_Problem statement_. Rewrite every line of the records below as a Markdown table with the columns "Row" and "Record line," numbering the rows in order and leaving out blank lines.

_Data for processing_.
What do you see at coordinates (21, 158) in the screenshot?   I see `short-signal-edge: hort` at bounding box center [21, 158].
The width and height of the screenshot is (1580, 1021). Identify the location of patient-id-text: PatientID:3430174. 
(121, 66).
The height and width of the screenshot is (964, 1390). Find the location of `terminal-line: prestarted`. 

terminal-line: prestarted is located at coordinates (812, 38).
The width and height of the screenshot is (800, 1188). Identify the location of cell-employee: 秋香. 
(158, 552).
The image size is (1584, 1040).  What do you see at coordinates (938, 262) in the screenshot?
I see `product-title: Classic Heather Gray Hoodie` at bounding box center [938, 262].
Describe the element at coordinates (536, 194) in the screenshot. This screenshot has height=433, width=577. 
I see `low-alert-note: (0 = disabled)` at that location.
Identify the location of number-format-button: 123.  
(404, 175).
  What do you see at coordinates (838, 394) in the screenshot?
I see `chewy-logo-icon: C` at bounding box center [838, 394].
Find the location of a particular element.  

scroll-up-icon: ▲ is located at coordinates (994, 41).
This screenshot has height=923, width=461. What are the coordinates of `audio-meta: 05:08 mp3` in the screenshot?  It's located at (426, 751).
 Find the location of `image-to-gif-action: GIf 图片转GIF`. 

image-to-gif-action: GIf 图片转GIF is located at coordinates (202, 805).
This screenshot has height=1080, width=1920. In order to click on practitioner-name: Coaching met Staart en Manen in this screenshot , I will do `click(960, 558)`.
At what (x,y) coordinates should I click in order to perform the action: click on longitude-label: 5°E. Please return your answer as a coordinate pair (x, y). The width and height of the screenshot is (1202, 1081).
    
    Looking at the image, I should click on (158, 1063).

_Your solution_.
| Row | Record line |
|---|---|
| 1 | What do you see at coordinates (21, 158) in the screenshot?   I see `short-signal-edge: hort` at bounding box center [21, 158]. |
| 2 | The width and height of the screenshot is (1580, 1021). Identify the location of patient-id-text: PatientID:3430174.  |
| 3 | (121, 66). |
| 4 | The height and width of the screenshot is (964, 1390). Find the location of `terminal-line: prestarted`.  |
| 5 | terminal-line: prestarted is located at coordinates (812, 38). |
| 6 | The width and height of the screenshot is (800, 1188). Identify the location of cell-employee: 秋香.  |
| 7 | (158, 552). |
| 8 | The image size is (1584, 1040).  What do you see at coordinates (938, 262) in the screenshot? |
| 9 | I see `product-title: Classic Heather Gray Hoodie` at bounding box center [938, 262]. |
| 10 | Describe the element at coordinates (536, 194) in the screenshot. This screenshot has height=433, width=577.  |
| 11 | I see `low-alert-note: (0 = disabled)` at that location. |
| 12 | Identify the location of number-format-button: 123.   |
| 13 | (404, 175). |
| 14 |   What do you see at coordinates (838, 394) in the screenshot? |
| 15 | I see `chewy-logo-icon: C` at bounding box center [838, 394]. |
| 16 | Find the location of a particular element.   |
| 17 | scroll-up-icon: ▲ is located at coordinates (994, 41). |
| 18 | This screenshot has height=923, width=461. What are the coordinates of `audio-meta: 05:08 mp3` in the screenshot?  It's located at (426, 751). |
| 19 |  Find the location of `image-to-gif-action: GIf 图片转GIF`.  |
| 20 | image-to-gif-action: GIf 图片转GIF is located at coordinates (202, 805). |
| 21 | This screenshot has height=1080, width=1920. In order to click on practitioner-name: Coaching met Staart en Manen in this screenshot , I will do `click(960, 558)`. |
| 22 | At what (x,y) coordinates should I click in order to perform the action: click on longitude-label: 5°E. Please return your answer as a coordinate pair (x, y). The width and height of the screenshot is (1202, 1081). |
| 23 |     Looking at the image, I should click on (158, 1063). |